Task item: Each line from the one containing "[Before there was Juneteenth] (1167, 821)" through the end of the records below must be repeated exactly, and no other line.

── Provided entries ──

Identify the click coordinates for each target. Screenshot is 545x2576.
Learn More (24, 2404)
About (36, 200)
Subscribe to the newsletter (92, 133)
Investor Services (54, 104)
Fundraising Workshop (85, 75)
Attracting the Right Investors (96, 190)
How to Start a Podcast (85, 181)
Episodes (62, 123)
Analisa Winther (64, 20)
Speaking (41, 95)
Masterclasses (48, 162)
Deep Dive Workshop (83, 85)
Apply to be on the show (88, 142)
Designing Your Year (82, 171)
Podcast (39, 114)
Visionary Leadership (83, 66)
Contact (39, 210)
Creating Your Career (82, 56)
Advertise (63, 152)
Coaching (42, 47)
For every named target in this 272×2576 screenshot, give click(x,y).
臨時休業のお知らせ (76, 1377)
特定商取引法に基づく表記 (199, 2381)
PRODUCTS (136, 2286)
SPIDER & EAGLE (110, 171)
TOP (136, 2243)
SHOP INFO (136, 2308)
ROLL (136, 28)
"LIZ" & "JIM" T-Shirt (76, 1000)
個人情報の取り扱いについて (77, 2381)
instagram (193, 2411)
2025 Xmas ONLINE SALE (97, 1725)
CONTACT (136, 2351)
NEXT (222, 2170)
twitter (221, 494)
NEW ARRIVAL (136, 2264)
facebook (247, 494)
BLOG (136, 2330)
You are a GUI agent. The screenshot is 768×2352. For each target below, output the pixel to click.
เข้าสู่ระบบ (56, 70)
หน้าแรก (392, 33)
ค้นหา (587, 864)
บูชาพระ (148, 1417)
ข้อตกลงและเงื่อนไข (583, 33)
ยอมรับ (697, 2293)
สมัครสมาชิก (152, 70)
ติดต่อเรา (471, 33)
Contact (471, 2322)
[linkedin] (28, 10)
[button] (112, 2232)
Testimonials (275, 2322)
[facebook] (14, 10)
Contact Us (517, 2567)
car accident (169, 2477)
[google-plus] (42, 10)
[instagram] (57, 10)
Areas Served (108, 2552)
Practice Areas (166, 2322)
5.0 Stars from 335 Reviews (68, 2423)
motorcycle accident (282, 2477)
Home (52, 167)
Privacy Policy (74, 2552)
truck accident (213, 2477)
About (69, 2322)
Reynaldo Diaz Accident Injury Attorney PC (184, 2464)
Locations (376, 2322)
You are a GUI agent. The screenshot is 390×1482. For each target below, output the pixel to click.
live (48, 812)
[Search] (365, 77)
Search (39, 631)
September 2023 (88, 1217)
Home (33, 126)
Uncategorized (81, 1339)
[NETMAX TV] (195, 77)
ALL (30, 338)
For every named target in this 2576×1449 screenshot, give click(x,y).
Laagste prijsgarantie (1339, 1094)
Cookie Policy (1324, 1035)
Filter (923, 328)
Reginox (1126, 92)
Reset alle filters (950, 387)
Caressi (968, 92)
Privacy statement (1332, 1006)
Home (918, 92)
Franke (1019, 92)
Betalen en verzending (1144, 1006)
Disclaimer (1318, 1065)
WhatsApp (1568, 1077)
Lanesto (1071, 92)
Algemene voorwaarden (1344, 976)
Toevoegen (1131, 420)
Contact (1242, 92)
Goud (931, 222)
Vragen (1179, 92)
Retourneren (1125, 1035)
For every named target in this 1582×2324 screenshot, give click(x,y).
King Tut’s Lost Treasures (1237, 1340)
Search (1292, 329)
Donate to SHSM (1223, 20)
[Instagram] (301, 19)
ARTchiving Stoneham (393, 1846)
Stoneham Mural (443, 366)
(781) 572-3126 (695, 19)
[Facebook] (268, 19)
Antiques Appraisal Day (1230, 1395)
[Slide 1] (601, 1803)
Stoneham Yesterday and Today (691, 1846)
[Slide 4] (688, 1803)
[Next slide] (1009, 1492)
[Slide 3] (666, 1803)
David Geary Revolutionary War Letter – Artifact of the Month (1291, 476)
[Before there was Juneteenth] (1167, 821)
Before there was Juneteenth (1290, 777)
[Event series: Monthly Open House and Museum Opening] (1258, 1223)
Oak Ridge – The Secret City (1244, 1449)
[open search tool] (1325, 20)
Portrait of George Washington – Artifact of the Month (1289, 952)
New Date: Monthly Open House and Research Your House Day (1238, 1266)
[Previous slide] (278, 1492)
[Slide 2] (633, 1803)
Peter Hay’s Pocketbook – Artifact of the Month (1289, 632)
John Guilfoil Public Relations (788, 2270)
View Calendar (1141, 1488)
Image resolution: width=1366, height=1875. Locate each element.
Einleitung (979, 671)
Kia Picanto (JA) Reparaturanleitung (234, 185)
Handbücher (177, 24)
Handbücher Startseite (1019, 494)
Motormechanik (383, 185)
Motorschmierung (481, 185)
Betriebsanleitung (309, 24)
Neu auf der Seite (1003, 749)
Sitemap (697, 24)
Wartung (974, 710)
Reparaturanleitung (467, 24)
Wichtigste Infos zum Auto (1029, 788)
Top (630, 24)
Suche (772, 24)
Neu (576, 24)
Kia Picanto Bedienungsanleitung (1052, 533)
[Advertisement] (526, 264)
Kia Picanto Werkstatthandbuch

───

Exercise answer:
[Before there was Juneteenth] (1167, 821)
Before there was Juneteenth (1290, 777)
[Event series: Monthly Open House and Museum Opening] (1258, 1223)
Oak Ridge – The Secret City (1244, 1449)
[open search tool] (1325, 20)
Portrait of George Washington – Artifact of the Month (1289, 952)
New Date: Monthly Open House and Research Your House Day (1238, 1266)
[Previous slide] (278, 1492)
[Slide 2] (633, 1803)
Peter Hay’s Pocketbook – Artifact of the Month (1289, 632)
John Guilfoil Public Relations (788, 2270)
View Calendar (1141, 1488)
Image resolution: width=1366, height=1875. Locate each element.
Einleitung (979, 671)
Kia Picanto (JA) Reparaturanleitung (234, 185)
Handbücher (177, 24)
Handbücher Startseite (1019, 494)
Motormechanik (383, 185)
Motorschmierung (481, 185)
Betriebsanleitung (309, 24)
Neu auf der Seite (1003, 749)
Sitemap (697, 24)
Wartung (974, 710)
Reparaturanleitung (467, 24)
Wichtigste Infos zum Auto (1029, 788)
Top (630, 24)
Suche (772, 24)
Neu (576, 24)
Kia Picanto Bedienungsanleitung (1052, 533)
[Advertisement] (526, 264)
Kia Picanto Werkstatthandbuch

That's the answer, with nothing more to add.